Greatest Catchers: A Composite Ranking Methodology

This article was written by Chuck Rosciam

This article was published in Summer 2009 Baseball Research Journal


Who is the greatest catcher to have ever played in the major leagues? Some might say it is Yogi Berra or Johnny Bench or Roy Campanella. The answer depends on what one uses as a measure of greatness.

There have been numerous measures used or proposed 1 and numerous lists 2 ranking the great backstops. All of these measures have merit. All have their proponents and their opponents. From my perspective, the greatest catcher is a player who excels on offense and defense far better than his contemporaries and better than all other backstops relative to their contemporaries. So, the task is to find a measure that encompasses these qualities with some objective and quantifiable scale.
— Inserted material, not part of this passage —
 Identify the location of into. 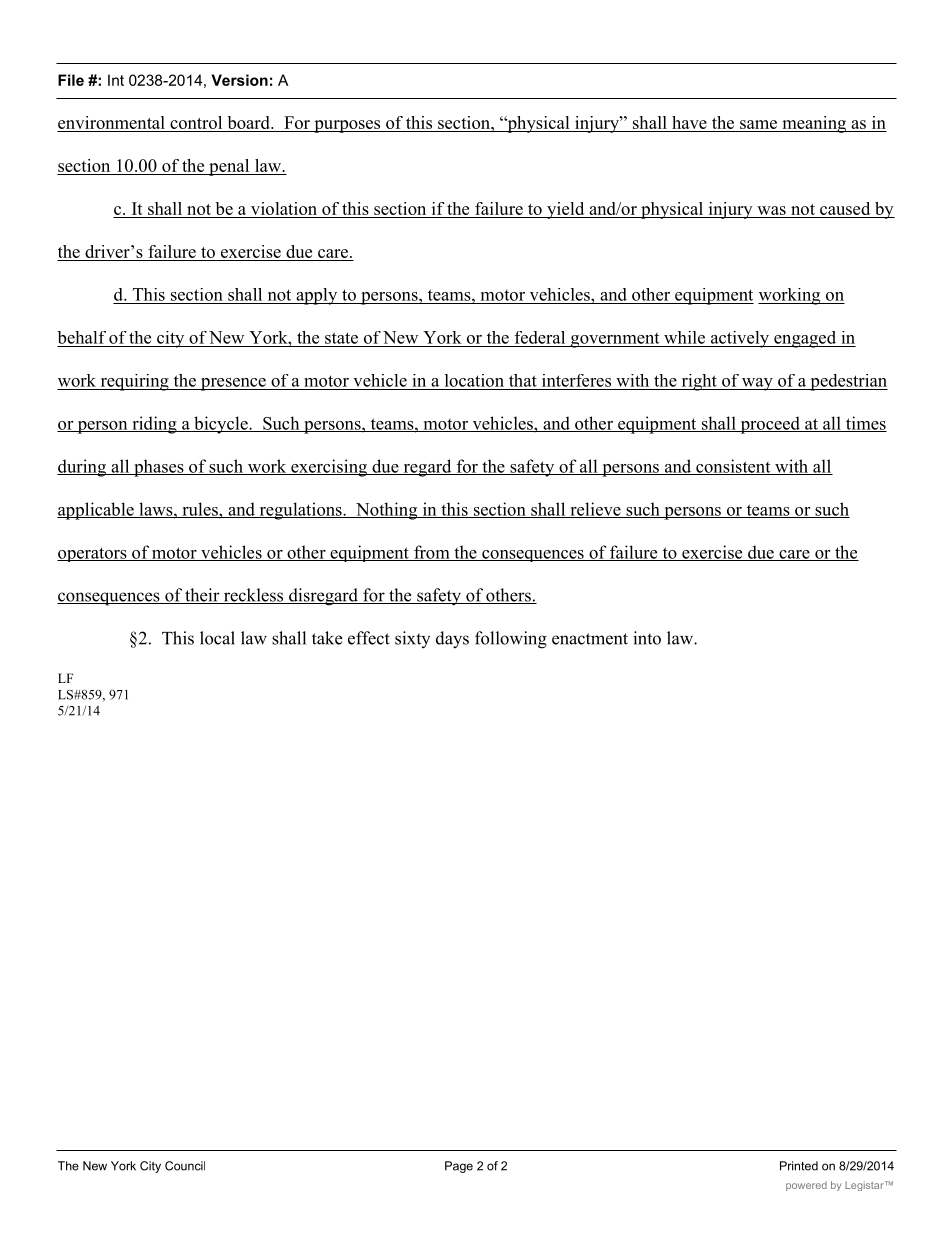
(647, 638).
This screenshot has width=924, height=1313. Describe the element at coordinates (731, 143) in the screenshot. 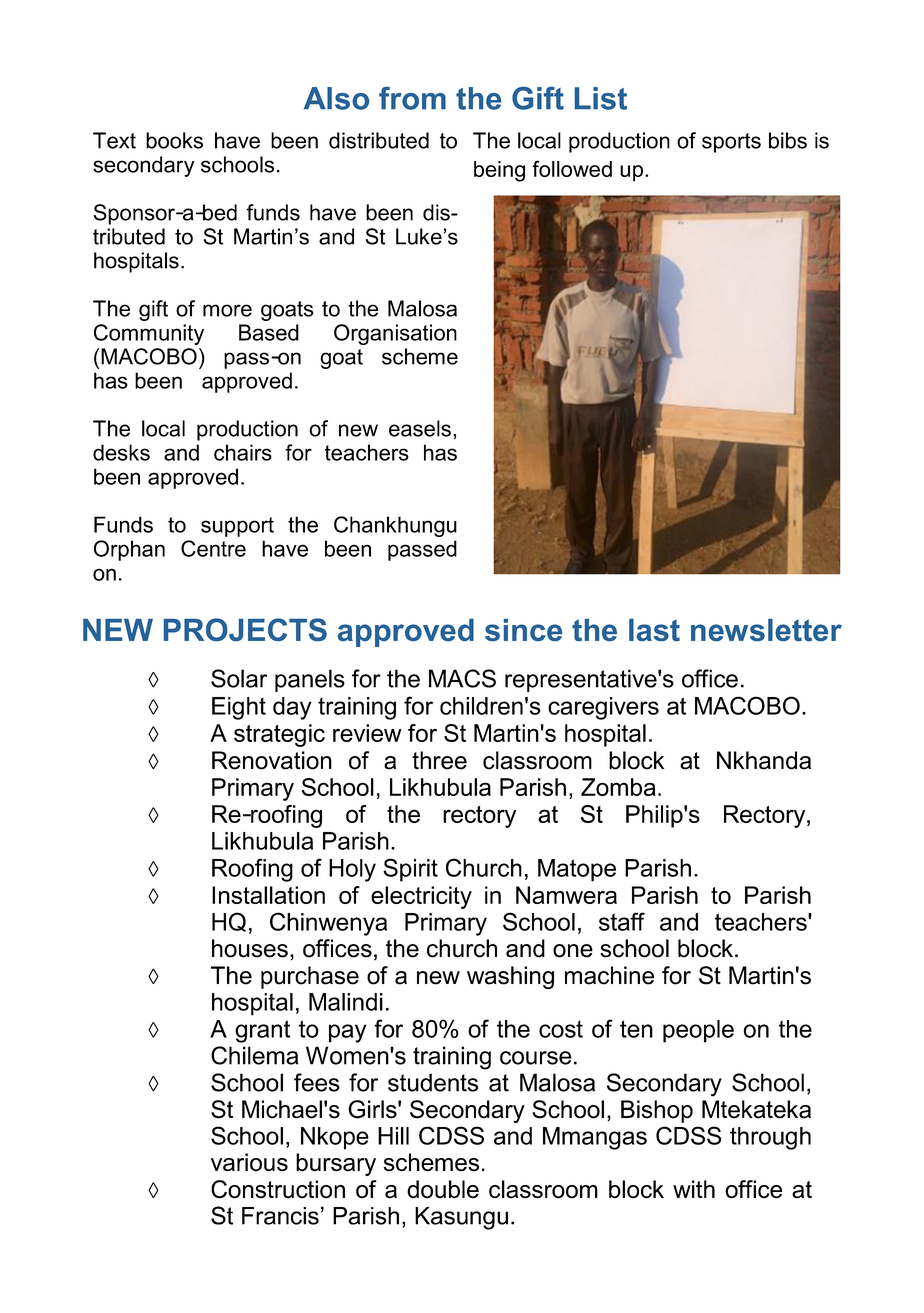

A study was undertaken not to invent a new statistic but rather to merge the majority of the existing measures of performance—both offensive and defensive—into one composite value that would answer the question.

Since 1876, there have been 1,693 players whose career position was as a catcher.3 Additionally, there have been 429 other players who have caught in one or more games, such as Cap Anson (105 games caught) and Jimmie Foxx (108). Out of these 2,122 players, how does one narrow down the list to a select group of the greatest catchers? I chose 800 (or more) games caught in a career (and games caught >50 percent of games played) as the criterion. That translates, on average, into a rough minimum of ten years catching half of one’s team’s games (10 x 80). It should be noted that the average number of games behind the plate each season for starting catchers is about 100 (99.7 for 1904–60 and 108.6 after 1960). So it would take roughly eight years as a starter to qualify. Furthermore, there have been only 980 catchers (out of the 1,693) with three or more years of major-league catching service who have averaged about 55.1 games per season.

Additionally, the minimum number of years of service for Hall of Fame consideration is ten. This effectively narrows the pool of catchers down to 166 to analyze, just 10 percent of all career catchers—the cream of the crop.

What measures of greatness should be used in building a composite ranking system? I chose five of the most commonly used offensive and five of the generally accepted defensive measures.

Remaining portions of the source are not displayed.